Le volet suisse fait l’objet d’un article distinct. La Suisse n’est pas dans le marché intérieur, mais un fabricant suisse est concerné dès lors qu’un produit relevant du règlement est mis à disposition sur le marché de l’Union, directement ou par sa chaîne de distribution. Le Conseil fédéral a par ailleurs chargé l’Office fédéral de la cybersécurité de préparer, avec l’OFCOM et le SECO, un projet de consultation sur la cyberrésilience des produits numériques d’ici l’automne 2026.46

Notes

  1. Règlement (UE) 2024/2847 du Parlement européen et du Conseil du 23 octobre 2024 relatif à des exigences de cybersécurité horizontales pour les produits comportant des éléments numériques, JO L, 2024/2847, 20.11.2024. Art. 6 pour la condition de mise à disposition sur le marché, et art. 13, par. 12, pour l’enchaînement documentation, évaluation de la conformité, déclaration UE de conformité et marquage CE.

  2. Art. 4, par. 2 et 3, sous réserve du par. 4 pour les composants de sécurité relevant d’une autre législation d’harmonisation.

  3. Art. 3, point 1.

  4. Art. 2, par. 1, et considérant 18 pour la condition d’activité commerciale.

  5. Art. 3, point 2.

  6. Considérant 12.

  7. Considérant 12, dernières phrases, renvoyant à la directive (UE) 2022/2555 et aux seuils de la recommandation 2003/361/CE.

  8. Art. 2, par. 2 à 4, renvoyant aux règlements (UE) 2017/745, (UE) 2017/746, (UE) 2019/2144 et (UE) 2018/1139.

  9. Art. 2, par. 5.

  10. Art. 2, par. 6 et 7.

  11. Art. 71, par. 1 pour l’entrée en vigueur, par. 2 pour les trois dates d’application.

  12. Art. 71, par. 1, combiné à la date de publication au Journal officiel, le 20 novembre 2024. On notera que le communiqué du Conseil fédéral suisse du 20 août 2025 date l’entrée en vigueur du règlement au 11 décembre 2024 ; le calcul de l’art. 71, par. 1, conduit au 10 décembre 2024. La différence est sans portée pratique, mais elle illustre la facilité avec laquelle une date secondaire se propage.

  13. Art. 69, par. 2 et 3. Sur la rédaction de ce dernier paragraphe, voir la dernière section de cet article.

  14. Art. 13, par. 1.

  15. Art. 13, par. 2 à 4, et annexe VII pour le contenu de la documentation technique.

  16. Art. 32 pour les procédures applicables, et annexe VIII pour le contrôle interne.

  17. Art. 13, par. 4, dernière phrase.

  18. Art. 13, par. 8, troisième alinéa.

  19. Art. 13, par. 8, cinquième alinéa.

  20. Art. 13, par. 19.

  21. Art. 13, par. 9.

  22. Annexe I, partie II, point 8.

  23. Annexe I, partie II, point 1.

  24. Art. 13, par. 17.

  25. Art. 13, par. 5.

  26. Art. 13, par. 6.

  27. Art. 14, par. 1 et 7, et art. 16 pour la plateforme unique de signalement.
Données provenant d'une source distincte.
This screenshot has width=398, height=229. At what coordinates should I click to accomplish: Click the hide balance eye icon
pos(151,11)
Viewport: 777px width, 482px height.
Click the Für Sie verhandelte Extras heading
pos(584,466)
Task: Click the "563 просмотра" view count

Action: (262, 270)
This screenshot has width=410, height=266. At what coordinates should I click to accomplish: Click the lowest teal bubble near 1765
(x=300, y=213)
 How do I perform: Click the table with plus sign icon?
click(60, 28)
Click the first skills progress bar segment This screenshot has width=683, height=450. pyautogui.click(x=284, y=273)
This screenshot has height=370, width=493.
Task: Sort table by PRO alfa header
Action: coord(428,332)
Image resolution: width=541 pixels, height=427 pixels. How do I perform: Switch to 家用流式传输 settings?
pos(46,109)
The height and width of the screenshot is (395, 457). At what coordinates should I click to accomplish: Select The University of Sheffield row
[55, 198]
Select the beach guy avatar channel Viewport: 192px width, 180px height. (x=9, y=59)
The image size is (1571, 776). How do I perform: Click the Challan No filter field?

  28. Art. 14, par. 2, points a) à c).

  29. Art. 14, par. 4, points a) à c).

  30. Art. 14, par. 5.

  31. Annexe III, classes I et II.

  32. Annexe IV.

  33. Art. 32.

  34. Art. 3, point 14.

  35. Art. 24, par. 1 à 3.

  36. Considérant 18.

  37. Art. 25, qui habilite la Commission à adopter des actes délégués établissant des programmes volontaires d’attestation de sécurité, sans lui en faire l’obligation ni fixer de délai.

  38. Art. 64, par. 2.

  39. Art. 64, par. 3, qui énumère limitativement les dispositions concernées.

  40. Art. 64, par. 4.

  41. Art. 64, par. 5, point c).

  42. Art. 64, par. 10, point a). La réserve tient à la rédaction : ce paragraphe déroge « aux paragraphes 3 à 9 » et écarte « les amendes administratives visées auxdits paragraphes », alors que le manquement à l’art. 14 est sanctionné au titre du paragraphe 2. Lue à la lettre, l’exemption ne rencontrerait donc pas l’amende qu’elle entend écarter. Elle vise pourtant expressément le délai de l’art. 14, par. 2, point a) : c’est la seule lecture qui lui laisse un objet.

  43. Art. 69, par. 3. Versions consultées le 1er août 2026 sur EUR-Lex : française, anglaise et italienne. L’anglais lit « placed on the market before 11 December 2027 » et l’italien « immessi sul mercato prima dell’11 dicembre 2027 », là où le français lit « mis sur le marché le 11 décembre 2027 ».

  44. Art. 13, par. 24.

  45. Art. 64, par. 1.

  46. Conseil fédéral, communiqué du 20 août 2025, « Le Conseil fédéral souhaite renforcer la cyberrésilience des produits numériques ».